Józef Wrycza (/pl/; 4 February 1884 - 4 December 1961) was a Roman Catholic priest, social activist, and military chaplain. He was born in what is now Zblewo, Poland, to Franciszek and Franciszka (Trocha) Wrycza, who were of Kashubian ethnicity. From 1894 to 1899 he attended the Collegium Marianum in Pelplin. He began his high school education in Kulm and completed it in 1904 at the Collegium Leoninum at Neustadt in Westpreußen, where one of his classmates was the future Nazi SS general Erich von dem Bach-Zelewski. Later that year he began studies at the Pelplin Higher Seminary (Wyższe Seminarium Duchowne w Pelplinie) and, on 23 February 1908, he was ordained a Roman Catholic priest.

==Early activism==
Wrycza served a number of parishes between his ordination and the beginning of the First World War, and remained a fully committed Roman Catholic priest until his death. He also spent his life as an activist, however, for the Kashubian and later the Polish causes. In 1909 he was one of the founding members of the Society of Young Kashubians along with Aleksander Majkowski, Jan Karnowski, and Leon Heyke. Drafted into the German Army in 1914, he served for two years as a medic before returning in 1916 to his priestly duties. In 1917 he founded the Society of Polish Youth, an organization devoted to taking control of Poland by armed struggle, and barely escaped execution by the German Grenzschutz Ost in 1919, thanks to Bronisław Kurzętkowski as a member of the Military Organization Pomerania.

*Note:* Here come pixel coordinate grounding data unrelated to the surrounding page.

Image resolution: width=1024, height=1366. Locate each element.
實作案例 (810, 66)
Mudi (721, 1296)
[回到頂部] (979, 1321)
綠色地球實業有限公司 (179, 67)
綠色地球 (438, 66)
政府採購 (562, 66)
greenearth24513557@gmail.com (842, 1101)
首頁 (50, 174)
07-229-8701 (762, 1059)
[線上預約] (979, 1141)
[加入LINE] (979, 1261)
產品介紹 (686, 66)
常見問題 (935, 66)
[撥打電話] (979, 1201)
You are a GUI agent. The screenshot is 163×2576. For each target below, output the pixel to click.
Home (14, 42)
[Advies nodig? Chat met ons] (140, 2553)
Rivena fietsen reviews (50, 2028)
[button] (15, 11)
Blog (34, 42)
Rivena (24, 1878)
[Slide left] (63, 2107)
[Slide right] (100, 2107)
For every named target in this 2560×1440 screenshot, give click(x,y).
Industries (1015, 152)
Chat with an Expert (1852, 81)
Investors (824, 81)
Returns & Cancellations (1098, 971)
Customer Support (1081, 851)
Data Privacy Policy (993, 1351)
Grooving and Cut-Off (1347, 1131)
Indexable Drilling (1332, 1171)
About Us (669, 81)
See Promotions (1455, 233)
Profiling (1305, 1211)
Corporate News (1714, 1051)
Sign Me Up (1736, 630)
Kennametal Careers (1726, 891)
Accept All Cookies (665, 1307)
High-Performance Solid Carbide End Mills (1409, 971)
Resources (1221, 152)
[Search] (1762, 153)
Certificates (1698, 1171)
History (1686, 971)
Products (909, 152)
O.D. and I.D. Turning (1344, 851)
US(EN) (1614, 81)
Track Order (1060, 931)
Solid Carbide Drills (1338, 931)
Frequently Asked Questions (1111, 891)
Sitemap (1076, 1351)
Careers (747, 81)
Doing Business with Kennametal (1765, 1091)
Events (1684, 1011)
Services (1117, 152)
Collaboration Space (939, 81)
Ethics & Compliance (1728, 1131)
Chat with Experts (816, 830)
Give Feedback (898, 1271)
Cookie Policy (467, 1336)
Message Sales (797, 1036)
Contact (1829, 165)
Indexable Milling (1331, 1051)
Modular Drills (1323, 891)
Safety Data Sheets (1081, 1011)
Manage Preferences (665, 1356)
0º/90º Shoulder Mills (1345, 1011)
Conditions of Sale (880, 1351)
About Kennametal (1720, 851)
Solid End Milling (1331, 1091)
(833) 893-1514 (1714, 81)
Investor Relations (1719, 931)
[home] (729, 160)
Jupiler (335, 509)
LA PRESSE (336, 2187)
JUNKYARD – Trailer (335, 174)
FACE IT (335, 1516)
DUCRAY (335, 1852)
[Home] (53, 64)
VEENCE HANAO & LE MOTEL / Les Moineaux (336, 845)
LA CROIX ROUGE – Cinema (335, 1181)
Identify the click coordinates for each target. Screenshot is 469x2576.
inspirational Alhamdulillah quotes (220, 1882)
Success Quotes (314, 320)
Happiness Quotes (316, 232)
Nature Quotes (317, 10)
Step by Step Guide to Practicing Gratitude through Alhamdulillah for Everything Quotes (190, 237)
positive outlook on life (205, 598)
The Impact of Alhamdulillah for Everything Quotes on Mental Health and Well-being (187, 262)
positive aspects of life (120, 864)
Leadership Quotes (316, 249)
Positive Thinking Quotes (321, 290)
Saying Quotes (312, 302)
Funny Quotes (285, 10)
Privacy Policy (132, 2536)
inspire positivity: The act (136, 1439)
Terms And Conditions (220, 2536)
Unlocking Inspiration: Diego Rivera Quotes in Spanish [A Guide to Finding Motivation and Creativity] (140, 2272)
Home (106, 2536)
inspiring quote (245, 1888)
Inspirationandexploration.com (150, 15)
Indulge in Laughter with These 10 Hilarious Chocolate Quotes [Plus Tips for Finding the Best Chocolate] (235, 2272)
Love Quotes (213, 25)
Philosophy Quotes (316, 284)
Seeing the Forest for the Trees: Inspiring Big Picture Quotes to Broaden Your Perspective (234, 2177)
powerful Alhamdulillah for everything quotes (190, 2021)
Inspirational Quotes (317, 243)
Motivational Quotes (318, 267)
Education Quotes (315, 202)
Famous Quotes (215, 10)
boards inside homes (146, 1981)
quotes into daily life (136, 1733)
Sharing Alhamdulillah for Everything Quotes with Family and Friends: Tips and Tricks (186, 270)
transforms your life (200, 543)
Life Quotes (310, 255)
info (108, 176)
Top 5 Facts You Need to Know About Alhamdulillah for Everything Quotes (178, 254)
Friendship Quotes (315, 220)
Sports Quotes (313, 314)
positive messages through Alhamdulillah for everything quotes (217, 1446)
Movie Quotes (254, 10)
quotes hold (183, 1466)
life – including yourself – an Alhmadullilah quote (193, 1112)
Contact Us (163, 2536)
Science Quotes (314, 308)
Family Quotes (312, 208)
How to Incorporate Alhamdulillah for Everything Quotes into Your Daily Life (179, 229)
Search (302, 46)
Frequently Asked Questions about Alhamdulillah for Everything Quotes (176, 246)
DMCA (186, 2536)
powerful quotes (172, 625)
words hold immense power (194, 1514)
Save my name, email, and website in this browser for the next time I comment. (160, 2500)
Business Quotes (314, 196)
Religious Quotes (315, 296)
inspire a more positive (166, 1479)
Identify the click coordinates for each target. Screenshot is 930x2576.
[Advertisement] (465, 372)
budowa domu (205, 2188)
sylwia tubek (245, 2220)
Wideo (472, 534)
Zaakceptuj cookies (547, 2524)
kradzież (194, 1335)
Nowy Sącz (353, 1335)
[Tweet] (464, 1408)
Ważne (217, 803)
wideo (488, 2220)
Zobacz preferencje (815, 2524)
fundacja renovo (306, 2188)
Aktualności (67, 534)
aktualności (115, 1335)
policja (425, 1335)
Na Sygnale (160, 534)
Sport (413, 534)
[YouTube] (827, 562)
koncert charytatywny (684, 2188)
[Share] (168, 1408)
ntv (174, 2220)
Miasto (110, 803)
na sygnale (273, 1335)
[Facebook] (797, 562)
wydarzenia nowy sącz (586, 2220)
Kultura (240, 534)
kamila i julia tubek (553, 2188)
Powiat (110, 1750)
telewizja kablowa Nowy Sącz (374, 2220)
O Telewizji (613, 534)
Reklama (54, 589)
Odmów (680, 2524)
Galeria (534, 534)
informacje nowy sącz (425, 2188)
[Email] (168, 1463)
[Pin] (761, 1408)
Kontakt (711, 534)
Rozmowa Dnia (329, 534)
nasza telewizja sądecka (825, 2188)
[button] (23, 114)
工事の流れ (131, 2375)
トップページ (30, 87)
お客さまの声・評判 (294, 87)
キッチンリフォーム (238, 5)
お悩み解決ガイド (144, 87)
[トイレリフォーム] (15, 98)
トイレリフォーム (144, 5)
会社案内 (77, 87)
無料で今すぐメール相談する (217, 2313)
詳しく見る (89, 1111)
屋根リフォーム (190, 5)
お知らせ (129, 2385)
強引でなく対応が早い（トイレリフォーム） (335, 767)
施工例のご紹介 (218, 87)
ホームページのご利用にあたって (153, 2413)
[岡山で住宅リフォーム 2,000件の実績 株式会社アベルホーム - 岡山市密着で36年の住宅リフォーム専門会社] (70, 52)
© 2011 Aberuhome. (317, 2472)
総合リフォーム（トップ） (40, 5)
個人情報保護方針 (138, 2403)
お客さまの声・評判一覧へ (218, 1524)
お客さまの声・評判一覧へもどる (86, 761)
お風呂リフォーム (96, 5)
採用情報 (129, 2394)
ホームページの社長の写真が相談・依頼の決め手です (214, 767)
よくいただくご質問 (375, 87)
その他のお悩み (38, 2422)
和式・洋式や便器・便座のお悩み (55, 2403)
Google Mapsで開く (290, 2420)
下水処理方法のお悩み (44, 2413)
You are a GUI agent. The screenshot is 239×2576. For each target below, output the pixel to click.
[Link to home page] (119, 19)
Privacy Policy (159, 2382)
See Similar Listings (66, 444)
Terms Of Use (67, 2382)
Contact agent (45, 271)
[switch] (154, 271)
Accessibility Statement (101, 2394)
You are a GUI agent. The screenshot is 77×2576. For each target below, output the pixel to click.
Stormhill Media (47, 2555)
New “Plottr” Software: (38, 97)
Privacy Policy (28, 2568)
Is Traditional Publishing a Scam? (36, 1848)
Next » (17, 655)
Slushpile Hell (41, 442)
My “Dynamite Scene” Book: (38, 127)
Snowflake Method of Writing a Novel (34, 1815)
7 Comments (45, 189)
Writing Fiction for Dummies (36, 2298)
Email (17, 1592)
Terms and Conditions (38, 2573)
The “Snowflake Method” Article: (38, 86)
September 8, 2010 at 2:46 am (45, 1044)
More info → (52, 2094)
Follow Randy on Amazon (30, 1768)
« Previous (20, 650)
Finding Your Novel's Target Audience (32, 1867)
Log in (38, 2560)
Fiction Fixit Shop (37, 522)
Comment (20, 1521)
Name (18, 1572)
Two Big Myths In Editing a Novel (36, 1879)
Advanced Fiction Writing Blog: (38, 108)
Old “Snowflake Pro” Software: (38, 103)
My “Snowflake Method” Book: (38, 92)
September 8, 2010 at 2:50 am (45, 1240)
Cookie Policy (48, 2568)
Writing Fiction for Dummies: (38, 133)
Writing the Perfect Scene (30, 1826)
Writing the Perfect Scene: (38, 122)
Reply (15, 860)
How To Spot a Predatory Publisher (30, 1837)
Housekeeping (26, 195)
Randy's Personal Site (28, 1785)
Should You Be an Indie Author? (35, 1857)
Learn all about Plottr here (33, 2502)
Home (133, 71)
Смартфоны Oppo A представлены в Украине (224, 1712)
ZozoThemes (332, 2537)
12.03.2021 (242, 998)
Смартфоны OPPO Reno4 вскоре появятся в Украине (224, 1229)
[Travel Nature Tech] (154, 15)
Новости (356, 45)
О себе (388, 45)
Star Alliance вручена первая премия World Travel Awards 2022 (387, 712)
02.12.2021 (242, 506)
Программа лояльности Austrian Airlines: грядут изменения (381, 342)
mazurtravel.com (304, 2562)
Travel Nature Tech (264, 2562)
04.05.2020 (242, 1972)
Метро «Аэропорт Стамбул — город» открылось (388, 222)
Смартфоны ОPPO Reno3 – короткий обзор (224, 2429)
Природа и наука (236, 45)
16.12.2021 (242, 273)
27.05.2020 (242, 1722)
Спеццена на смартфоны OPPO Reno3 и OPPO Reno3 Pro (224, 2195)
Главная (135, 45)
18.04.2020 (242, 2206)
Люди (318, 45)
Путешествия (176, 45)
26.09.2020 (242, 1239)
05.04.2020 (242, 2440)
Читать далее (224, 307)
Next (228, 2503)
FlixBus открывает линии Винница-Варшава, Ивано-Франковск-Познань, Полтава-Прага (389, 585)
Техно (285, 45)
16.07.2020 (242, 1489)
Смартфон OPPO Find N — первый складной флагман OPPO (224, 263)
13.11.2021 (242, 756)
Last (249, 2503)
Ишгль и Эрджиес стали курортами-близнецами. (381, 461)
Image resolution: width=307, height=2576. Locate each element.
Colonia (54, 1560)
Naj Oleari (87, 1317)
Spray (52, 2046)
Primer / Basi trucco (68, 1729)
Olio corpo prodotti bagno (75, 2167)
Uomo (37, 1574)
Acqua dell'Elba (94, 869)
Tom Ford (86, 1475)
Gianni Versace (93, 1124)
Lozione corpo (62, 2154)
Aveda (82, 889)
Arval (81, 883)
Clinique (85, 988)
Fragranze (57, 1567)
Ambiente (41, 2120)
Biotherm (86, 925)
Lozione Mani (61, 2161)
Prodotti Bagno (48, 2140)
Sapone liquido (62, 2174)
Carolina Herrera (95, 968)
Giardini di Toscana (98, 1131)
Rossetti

==The Second Polish Republic==
Wrycza's social activism continued during the Second Polish Republic. He served as a chaplain in the Blue Army of General Józef Haller throughout the Polish–Soviet War, taking time out to celebrate Mass at Poland's Wedding to the Sea, at which event he also commemorated Kashubian contributions to Poland's fishing industry. His active military career ended when he transferred to the Polish Army Reserve in 1924. Serving as pastor in the church at Wiele from 1924 to 1939, he helped complete the Kalwaria Wielewska (Wiele Calvar), a set of Stations of the Cross created in the hills around Wiele, intended to commemorate Poles who fell in the World War. He was also involved in a wide range of political activities, most notably as a member of the conservative National Party. In this role he often found himself at odds with the Józef Piłsudski regime, and was even jailed for a while in 1935. He also found time to promote the Kashubian language and culture, including a 1935 edition of Hieronim Derdowski's 1884 poem Jasiek na Knieji (Johnny from the Forest).

==The Second World War==
After the defeat and occupation of Poland during the Second World War, Wrycza was involved along with members of the National Party in various resistance activities under the pseudonym Rawycz. He was actively recruited by the region-wide resistance organization Kashubian Griffin for his leadership qualities as soldier and as priest; he was already well known to its leadership, many of whom had also belonged to the Society of Young Kashubians. On 7 July 1941 Wrycza became president of an expanded version of the organization which was now called Pomeranian Griffin at his instance. Although Wrycza resigned from active leadership of Pomeranian Griffin in Spring 1943, such was his status that the organization mounted a disinformation campaign to convince the Germans that he was dead. Despite the German Army's best efforts to locate the so-called "priest general," Wrycza remained safely at the small hamlet of Czarna Dąbrowa near Bytow for the duration of the war.

==Postwar career==
After the German Army was driven from Pomerania, Wrycza took up the struggle against the Soviets under the pseudonym of Śmiały. Yet this vision was not to be achieved until after his death, and he returned to his full-time priestly ministry in Wiele, and from 1948 onward, in Tuchola. Even then, he maintained the greatest possible resistance to Communist policies; it may well have been that his reputation as a Polish hero kept him out of prison. He died in Tuchola on 4 December 1961 and is buried in the parish cemetery there. His funeral became the occasion of a great patriotic celebration. On 4 December 2011 a monument in honor of Wrycza was dedicated in Tuchola on the fiftieth anniversary of his death.